Jazz fans should stop worrying about Jimmer Fredette and start thinking about Jabari Parker.
Instead of picking up a good outside shooter but poor defender, why not add the guy Sports Illustrated thinks is the greatest thing since cell phones? Rather than signing Fredette as a free agent to improve their perimeter shooting, why not concentrate on drafting Parker and seeing exactly how close he can get to LeBron James? After all, that’s the comparison the magazine made.
This much we know: Fredette isn’t in LBJ territory. Parker’s not either, but he does have NBA star potential. Fredette’s likelihood is to become a situational scorer on the right team. Parker is a potential All-Star.
All the Jazz need to do is play poorly enough to get a very high draft pick.
That shouldn’t involve too much acting.
The reason Fredette’s name is again connected with the Jazz is that the Sacramento Kings declined last week to exercise the option year on his contract. Media outlets are saying that’s a green light for the Jazz to go after the former national player of the year from BYU.
While Fredette appears somewhat relieved that he won’t be in Sacramento next year, it still has to hurt. Going from Jimmermania to “expendable” can’t be good.
If the Jazz did add Jimmer, they’d get a genuinely nice person and a shooter who can pick off an ant at 50 yards. But he wouldn’t change the franchise. The Jazz say they are basing their future on defense, in which case Fredette is an uneasy fit.
Although the Jazz have long needed outside shooting, there are other shooters out there. They just got rid of one last summer when they traded deadeye guard Randy Foye. The Jazz tried a great shooter who didn’t defend when they signed Kyle Korver, but that didn’t get much traction, either.

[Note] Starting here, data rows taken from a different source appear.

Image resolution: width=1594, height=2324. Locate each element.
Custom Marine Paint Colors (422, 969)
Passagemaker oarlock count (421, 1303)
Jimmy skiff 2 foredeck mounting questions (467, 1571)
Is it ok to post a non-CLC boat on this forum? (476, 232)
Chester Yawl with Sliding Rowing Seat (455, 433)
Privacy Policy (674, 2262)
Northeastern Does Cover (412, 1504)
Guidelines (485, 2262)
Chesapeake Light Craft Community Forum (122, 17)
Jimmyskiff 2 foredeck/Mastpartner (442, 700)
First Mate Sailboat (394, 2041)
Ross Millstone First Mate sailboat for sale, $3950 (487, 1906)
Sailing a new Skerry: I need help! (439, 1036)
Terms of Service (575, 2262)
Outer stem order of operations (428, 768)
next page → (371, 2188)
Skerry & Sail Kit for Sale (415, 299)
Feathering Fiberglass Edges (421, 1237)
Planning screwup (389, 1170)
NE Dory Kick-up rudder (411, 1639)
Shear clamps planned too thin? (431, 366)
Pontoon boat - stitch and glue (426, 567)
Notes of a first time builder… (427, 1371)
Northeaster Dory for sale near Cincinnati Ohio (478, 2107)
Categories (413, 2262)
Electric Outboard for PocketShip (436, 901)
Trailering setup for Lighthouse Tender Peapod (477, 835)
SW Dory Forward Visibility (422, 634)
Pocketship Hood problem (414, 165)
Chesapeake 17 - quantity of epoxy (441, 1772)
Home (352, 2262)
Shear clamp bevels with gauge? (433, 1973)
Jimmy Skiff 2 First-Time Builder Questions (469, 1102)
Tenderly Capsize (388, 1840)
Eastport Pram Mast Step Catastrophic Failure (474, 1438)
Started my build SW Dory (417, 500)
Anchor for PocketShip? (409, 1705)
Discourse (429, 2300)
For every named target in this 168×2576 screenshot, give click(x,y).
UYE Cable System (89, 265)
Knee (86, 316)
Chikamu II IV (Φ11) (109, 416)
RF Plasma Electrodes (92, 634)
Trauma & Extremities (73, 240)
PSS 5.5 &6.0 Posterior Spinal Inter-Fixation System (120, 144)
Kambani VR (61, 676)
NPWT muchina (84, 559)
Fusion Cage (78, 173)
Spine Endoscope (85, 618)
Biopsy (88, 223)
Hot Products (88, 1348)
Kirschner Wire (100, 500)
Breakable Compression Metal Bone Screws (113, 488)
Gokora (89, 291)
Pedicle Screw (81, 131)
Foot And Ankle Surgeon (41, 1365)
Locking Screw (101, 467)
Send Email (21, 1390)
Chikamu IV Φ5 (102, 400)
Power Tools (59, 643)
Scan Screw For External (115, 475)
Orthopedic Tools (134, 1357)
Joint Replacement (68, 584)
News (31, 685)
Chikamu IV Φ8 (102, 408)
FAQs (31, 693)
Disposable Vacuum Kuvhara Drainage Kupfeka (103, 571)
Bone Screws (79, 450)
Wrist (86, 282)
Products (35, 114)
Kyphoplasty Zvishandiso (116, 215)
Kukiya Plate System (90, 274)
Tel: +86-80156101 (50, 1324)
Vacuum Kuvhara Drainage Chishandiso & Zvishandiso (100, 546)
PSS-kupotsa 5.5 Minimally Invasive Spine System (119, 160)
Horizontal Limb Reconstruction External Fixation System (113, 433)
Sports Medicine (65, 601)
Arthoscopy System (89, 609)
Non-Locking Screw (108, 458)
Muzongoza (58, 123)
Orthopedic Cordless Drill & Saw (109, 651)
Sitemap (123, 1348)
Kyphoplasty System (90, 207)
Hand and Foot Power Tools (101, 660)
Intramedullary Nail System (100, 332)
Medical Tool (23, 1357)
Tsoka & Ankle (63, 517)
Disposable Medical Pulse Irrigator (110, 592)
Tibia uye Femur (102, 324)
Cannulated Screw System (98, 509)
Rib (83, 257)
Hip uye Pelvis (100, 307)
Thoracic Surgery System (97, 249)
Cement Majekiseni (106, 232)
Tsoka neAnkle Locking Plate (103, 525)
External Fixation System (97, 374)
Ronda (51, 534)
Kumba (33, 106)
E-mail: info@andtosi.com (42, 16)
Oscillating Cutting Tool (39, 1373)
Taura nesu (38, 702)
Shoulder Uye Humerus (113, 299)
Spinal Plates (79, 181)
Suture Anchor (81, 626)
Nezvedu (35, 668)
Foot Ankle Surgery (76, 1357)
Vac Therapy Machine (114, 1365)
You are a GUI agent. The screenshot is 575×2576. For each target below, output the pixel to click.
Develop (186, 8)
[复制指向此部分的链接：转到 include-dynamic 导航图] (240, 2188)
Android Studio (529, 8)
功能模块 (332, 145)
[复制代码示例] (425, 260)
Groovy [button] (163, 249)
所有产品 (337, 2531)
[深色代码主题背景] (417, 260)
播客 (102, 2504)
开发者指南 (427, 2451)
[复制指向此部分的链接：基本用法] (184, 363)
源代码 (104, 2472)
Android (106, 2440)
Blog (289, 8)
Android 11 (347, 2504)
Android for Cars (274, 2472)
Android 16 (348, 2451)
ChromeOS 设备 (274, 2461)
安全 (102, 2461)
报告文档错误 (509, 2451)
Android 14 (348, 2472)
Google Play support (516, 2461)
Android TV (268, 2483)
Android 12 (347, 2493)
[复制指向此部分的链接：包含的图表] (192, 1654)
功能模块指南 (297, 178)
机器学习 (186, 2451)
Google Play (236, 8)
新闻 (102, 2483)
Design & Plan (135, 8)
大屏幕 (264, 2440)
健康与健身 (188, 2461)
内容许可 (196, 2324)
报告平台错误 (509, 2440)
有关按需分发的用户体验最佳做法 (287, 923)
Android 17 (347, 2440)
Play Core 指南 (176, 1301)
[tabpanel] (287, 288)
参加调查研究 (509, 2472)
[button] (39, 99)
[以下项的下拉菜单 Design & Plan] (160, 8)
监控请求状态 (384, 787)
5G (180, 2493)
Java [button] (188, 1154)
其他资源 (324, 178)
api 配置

Parker, a small forward with multiple skills, has the body, temperament, brains and athleticism to excel on any team that drafts him. Though he needs to improve defensively, reports say he has the tools to effectively do so. But the addition of Parker would be based on him entering the draft next summer, rather than staying in college or serving an LDS mission. He is the current BMOC at Duke — Big Mormon on Campus.
He chose Duke over BYU because it’s Duke. But stories also have speculated Parker didn’t want to carry all those expectations in Provo. Parker knows he can leave Duke after one year and not feel terribly guilty. Early departures are expected at top-10 programs. At BYU there’s always the prospect of facing the disappointment/backlash that followed Shawn Bradley when he left after one year.
Were Fredette to play for the Jazz, the scrutiny would be even higher than in Sacramento. He’d be analyzed to death.
As the Jazz rebuild with young players, the last thing their coach needs is fans chanting “Jim-mer! Jim-mer!” each game. If the Jazz drafted Parker there would be no need for chants. He would get his time, based on overall talent.
Although fans may fantasize of a Jazz lineup including Fredette at guard, more impressive would be a Jazz lineup that includes Parker, Derrick Favors, Enes Kanter, Gordon Hayward and Trey Burke.
It’s possible the Jazz could acquire both Js, though that’s a lot of Mormons for one NBA team — meaning a lot of expectations of playing time in Utah. Fredette might be happier going elsewhere to restart his career.
As 19th century LDS missionary Wilford Woodruff — who converted thousands — showed, sometimes one dedicated Mormon is quite enough.